En una reciente conversación en el pódcast The Dr. Hyman Show, el reconocido médico Mark Hyman tuvo la oportunidad de dialogar con Natalie Crawford, una especialista en fertilidad y fundadora de Fora Fertility. Durante este intercambio, se abordó la relevancia del ciclo menstrual y otros indicadores reproductivos, no solo en el contexto de la concepción, sino como reflejos de la salud general de la mujer. Esta perspectiva invita a una reflexión más profunda sobre cómo la salud reproductiva puede servir como un indicador temprano de condiciones de salud más amplias que suelen pasar desapercibidas.

Crawford destacó que las alteraciones en el ciclo menstrual, la ovulación, la reserva ovárica, así como la calidad del esperma y los niveles de testosterona, pueden ser indicativos de disfunciones en varios sistemas del organismo, incluyendo el celular, metabólico y hormonal. Esto sugiere que la fertilidad no debería ser vista únicamente como un objetivo para quienes desean concebir, sino como una ventana a la salud integral de la persona. La especialista propuso que la infertilidad podría ser entendida como un síntoma que, al ser abordado adecuadamente, podría llevar a la implementación de cambios en los hábitos de vida y a la realización de estudios que impacten positivamente en la salud a largo plazo.

"La salud reproductiva y la fertilidad no son temas que solo interesan a quienes buscan ser padres", enfatizó Crawford.
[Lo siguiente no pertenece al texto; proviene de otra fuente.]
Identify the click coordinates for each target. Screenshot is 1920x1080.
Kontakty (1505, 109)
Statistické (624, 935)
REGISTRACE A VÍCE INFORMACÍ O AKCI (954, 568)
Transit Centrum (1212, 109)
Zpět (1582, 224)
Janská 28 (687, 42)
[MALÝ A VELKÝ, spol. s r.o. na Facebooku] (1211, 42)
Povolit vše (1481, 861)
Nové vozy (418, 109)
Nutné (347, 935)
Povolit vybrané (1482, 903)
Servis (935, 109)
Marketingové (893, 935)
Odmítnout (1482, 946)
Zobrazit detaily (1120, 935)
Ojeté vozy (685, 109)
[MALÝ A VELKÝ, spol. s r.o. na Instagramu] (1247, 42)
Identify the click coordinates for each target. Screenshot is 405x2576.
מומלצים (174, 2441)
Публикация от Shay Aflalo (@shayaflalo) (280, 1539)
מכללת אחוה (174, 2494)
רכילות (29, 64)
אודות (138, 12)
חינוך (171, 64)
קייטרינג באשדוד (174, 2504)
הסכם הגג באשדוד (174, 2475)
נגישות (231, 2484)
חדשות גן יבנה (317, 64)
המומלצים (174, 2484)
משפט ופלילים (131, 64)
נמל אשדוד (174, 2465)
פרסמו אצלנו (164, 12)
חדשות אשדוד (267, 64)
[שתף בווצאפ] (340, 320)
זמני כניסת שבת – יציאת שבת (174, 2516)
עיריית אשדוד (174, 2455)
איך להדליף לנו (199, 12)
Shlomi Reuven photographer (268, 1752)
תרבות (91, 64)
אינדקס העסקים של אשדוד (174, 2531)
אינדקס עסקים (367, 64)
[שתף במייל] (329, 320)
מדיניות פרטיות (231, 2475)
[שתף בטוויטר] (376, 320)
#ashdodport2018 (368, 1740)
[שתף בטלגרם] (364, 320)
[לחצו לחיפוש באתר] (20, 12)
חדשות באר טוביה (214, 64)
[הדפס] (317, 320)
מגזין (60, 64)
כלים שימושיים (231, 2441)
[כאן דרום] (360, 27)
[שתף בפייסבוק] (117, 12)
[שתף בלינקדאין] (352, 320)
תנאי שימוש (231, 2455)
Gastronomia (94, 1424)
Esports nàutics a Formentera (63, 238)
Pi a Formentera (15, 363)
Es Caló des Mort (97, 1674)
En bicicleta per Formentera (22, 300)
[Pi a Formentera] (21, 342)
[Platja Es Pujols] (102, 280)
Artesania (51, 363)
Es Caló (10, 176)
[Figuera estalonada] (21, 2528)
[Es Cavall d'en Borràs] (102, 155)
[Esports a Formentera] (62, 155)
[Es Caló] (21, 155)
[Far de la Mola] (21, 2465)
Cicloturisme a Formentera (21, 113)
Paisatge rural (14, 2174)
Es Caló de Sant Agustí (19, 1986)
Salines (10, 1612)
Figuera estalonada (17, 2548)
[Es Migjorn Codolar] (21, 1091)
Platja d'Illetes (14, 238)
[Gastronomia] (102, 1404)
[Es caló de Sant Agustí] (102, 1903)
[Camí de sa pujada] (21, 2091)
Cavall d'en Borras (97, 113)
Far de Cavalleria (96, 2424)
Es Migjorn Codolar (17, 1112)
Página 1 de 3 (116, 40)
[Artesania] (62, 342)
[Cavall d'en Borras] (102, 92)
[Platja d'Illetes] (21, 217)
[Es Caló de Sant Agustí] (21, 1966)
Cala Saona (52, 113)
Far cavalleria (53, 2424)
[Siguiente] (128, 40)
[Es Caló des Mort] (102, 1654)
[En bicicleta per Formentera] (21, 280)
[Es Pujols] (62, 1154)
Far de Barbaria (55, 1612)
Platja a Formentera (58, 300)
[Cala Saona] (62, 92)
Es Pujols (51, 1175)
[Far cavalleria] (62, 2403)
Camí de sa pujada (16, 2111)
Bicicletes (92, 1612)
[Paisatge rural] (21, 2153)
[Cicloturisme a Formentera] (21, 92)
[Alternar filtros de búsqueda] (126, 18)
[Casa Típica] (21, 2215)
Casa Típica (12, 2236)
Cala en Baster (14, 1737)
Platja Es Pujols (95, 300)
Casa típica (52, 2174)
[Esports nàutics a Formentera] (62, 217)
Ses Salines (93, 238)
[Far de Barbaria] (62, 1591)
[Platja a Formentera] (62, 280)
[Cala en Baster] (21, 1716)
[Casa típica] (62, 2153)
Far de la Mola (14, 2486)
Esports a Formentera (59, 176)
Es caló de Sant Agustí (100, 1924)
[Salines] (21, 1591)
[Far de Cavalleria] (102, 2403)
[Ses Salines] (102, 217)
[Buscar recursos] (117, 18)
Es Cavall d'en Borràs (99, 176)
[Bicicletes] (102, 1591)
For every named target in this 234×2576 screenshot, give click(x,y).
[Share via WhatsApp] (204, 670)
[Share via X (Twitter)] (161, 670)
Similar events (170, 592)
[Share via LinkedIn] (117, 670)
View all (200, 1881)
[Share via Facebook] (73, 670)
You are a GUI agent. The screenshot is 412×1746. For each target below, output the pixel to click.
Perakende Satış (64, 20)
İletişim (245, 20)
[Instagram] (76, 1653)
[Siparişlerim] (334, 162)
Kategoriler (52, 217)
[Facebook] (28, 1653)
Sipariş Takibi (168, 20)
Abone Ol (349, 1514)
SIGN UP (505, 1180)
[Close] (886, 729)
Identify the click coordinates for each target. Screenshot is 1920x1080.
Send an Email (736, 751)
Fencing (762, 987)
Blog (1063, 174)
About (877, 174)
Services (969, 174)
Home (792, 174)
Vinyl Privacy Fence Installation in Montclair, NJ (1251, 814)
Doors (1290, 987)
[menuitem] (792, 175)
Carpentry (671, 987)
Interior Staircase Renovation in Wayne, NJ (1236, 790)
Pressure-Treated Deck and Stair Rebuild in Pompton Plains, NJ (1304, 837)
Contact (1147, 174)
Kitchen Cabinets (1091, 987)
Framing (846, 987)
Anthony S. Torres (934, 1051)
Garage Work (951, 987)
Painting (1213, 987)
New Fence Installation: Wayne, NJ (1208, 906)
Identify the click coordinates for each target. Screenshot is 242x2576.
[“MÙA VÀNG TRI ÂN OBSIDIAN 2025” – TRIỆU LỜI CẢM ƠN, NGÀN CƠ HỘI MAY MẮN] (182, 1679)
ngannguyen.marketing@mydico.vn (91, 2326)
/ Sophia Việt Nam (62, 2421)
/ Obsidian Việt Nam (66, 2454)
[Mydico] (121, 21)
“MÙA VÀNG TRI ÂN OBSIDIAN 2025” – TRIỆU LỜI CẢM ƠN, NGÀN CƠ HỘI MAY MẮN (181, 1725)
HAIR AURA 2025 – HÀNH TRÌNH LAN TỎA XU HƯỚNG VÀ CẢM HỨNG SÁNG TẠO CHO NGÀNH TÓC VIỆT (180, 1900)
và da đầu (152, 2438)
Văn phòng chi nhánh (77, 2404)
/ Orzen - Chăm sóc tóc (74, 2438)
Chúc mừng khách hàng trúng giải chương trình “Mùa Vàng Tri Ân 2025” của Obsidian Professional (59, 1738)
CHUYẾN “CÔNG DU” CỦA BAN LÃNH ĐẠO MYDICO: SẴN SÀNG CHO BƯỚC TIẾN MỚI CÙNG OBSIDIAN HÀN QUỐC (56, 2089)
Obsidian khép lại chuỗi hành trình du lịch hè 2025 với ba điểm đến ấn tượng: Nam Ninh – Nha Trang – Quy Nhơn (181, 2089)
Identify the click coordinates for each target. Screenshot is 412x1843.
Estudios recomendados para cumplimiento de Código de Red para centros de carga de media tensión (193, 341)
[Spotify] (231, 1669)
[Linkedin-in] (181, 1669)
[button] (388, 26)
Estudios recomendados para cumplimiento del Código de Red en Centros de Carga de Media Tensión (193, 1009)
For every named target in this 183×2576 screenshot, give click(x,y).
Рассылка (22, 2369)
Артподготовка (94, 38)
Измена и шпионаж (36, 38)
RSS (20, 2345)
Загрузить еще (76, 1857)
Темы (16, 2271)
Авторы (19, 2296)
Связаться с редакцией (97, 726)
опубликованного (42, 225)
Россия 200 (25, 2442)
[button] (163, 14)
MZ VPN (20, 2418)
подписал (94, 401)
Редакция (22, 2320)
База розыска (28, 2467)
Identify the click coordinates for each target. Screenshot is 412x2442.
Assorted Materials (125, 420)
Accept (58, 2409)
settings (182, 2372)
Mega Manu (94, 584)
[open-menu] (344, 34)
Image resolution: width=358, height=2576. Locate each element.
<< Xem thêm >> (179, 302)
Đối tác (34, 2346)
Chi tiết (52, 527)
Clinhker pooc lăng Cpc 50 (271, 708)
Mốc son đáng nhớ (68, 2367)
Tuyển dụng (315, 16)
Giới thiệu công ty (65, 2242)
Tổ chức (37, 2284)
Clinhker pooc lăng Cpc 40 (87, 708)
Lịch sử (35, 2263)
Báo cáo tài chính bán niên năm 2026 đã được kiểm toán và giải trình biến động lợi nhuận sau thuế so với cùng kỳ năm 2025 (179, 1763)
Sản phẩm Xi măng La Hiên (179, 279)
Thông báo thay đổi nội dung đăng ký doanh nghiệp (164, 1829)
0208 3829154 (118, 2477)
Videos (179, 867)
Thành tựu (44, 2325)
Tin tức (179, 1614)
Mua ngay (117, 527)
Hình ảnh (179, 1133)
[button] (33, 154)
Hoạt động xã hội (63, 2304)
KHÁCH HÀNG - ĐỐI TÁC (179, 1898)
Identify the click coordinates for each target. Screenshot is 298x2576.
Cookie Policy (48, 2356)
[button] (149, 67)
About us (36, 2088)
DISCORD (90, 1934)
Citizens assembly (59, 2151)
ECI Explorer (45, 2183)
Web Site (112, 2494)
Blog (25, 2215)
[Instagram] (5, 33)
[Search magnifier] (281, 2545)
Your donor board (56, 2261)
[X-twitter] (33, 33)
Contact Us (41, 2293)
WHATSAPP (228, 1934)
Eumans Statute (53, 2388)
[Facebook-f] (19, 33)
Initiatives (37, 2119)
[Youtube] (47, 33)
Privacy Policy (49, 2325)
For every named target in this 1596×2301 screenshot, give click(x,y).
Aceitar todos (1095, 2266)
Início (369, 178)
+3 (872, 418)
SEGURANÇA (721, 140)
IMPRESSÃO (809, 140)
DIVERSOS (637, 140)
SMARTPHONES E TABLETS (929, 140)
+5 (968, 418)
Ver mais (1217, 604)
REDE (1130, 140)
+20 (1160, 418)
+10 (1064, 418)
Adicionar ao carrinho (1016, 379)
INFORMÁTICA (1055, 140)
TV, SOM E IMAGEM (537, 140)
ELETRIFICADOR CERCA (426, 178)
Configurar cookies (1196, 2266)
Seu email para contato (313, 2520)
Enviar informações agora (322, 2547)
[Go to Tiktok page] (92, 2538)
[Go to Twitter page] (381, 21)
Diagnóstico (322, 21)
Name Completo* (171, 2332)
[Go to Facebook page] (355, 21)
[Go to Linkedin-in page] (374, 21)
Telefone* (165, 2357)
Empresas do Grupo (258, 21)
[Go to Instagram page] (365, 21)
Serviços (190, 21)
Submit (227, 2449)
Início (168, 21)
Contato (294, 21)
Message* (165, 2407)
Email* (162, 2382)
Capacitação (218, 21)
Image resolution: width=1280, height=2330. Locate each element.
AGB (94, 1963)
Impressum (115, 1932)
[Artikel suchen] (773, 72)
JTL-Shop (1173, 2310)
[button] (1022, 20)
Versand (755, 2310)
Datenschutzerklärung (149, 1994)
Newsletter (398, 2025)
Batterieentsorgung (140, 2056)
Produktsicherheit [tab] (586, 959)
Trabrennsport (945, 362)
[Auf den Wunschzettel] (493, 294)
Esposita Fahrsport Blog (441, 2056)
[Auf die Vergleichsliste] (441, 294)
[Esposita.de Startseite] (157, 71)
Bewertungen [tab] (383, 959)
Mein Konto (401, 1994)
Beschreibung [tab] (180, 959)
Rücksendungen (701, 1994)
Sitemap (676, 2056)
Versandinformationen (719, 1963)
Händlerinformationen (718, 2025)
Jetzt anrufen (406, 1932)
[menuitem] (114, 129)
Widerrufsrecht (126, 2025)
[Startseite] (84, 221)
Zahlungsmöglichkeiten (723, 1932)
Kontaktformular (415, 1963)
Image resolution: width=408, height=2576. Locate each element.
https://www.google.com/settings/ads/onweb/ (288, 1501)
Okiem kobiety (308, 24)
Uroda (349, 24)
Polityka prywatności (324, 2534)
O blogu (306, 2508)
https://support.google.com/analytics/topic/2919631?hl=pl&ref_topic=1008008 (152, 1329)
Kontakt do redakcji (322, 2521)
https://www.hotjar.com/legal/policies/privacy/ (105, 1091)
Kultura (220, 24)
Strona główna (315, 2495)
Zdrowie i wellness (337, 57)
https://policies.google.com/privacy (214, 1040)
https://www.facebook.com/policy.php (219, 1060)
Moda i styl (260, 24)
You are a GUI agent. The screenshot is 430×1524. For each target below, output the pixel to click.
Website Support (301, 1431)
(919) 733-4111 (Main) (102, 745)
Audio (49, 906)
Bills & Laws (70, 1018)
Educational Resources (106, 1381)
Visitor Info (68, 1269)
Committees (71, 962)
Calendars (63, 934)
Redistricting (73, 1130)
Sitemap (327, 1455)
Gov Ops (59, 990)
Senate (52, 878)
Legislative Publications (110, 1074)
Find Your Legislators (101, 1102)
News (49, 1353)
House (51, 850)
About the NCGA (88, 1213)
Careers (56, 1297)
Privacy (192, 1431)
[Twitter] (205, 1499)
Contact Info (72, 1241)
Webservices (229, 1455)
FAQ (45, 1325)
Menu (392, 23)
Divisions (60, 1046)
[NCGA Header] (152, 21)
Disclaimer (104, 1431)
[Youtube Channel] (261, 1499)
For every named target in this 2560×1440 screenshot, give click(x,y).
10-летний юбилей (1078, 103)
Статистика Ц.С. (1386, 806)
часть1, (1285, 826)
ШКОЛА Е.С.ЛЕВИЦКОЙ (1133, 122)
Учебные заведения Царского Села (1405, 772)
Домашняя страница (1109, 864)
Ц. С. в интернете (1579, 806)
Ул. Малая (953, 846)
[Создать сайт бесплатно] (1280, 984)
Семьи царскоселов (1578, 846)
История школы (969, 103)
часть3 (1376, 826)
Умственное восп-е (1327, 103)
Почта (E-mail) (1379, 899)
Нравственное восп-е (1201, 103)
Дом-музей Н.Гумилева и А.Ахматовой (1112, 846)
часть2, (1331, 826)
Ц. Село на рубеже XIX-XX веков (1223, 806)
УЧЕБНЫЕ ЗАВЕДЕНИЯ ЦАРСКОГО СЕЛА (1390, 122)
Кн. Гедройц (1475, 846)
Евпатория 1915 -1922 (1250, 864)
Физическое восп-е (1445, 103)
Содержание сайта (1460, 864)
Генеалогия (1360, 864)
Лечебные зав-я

Al respecto, señaló que los problemas de fertilidad pueden servir como "señales de advertencia tempranas" del cuerpo. Esta afirmación resuena con la idea de que la infertilidad, lejos de ser un mero obstáculo, puede ser una oportunidad para que las personas entiendan mejor su salud subyacente y realicen los cambios necesarios. En este sentido, se abre un espacio para que los profesionales de la salud reconsideren su enfoque hacia la infertilidad, viéndola como un potencial indicador de otras condiciones médicas.

Durante la charla, Hyman inquirió sobre el significado de considerar el ciclo menstrual como un signo vital. En respuesta, Crawford explicó que este ciclo refleja cómo las hormonas se comunican entre el cerebro y los ovarios, lo que es esencial para el funcionamiento del sistema reproductivo. Sin embargo, destacó que factores como la inflamación pueden interferir en esta comunicación, afectando la calidad del óvulo y la respuesta del ovario a las señales hormonales. Esta analogía con la “estática en la radio” ilustra cómo pequeñas alteraciones pueden tener un impacto significativo en el proceso reproductivo.

Crawford también advirtió sobre el uso de aplicaciones de seguimiento del ciclo menstrual, enfatizando que muchas de estas herramientas solo estiman la ovulación a partir del primer día del ciclo, logrando una precisión de apenas el 20%. Este dato pone de manifiesto la necesidad de un enfoque más integral y personalizado al abordar la ovulación y la fertilidad, dado que la ovulación no es un fenómeno binario; es un proceso complejo que puede verse afectado por diferentes factores. La especialista subrayó que una fase lútea de menos de 11 días puede indicar disfunciones ovulatorias y está relacionada con alteraciones en la tiroides, niveles elevados de prolactina, inflamación o resistencia a la insulina.

A medida que la conversación avanzaba, Crawford compartió su experiencia personal, que ha influido profundamente en su práctica médica. Relató cómo vivió pérdidas gestacionales recurrentes durante su residencia médica, y cómo su propia experiencia la llevó a cuestionar el enfoque tradicional que a menudo minimiza estas situaciones. La médica recordó que, tras su segunda pérdida, le sugirieron esperar a perder otro embarazo antes de realizar estudios específicos, lo que evidenció una falta de atención a las necesidades emocionales y físicas de las pacientes que atraviesan situaciones similares. Este relato pone de relieve la importancia de un enfoque empático y comprensivo en la atención médica, especialmente en áreas tan sensibles como la fertilidad y la salud reproductiva.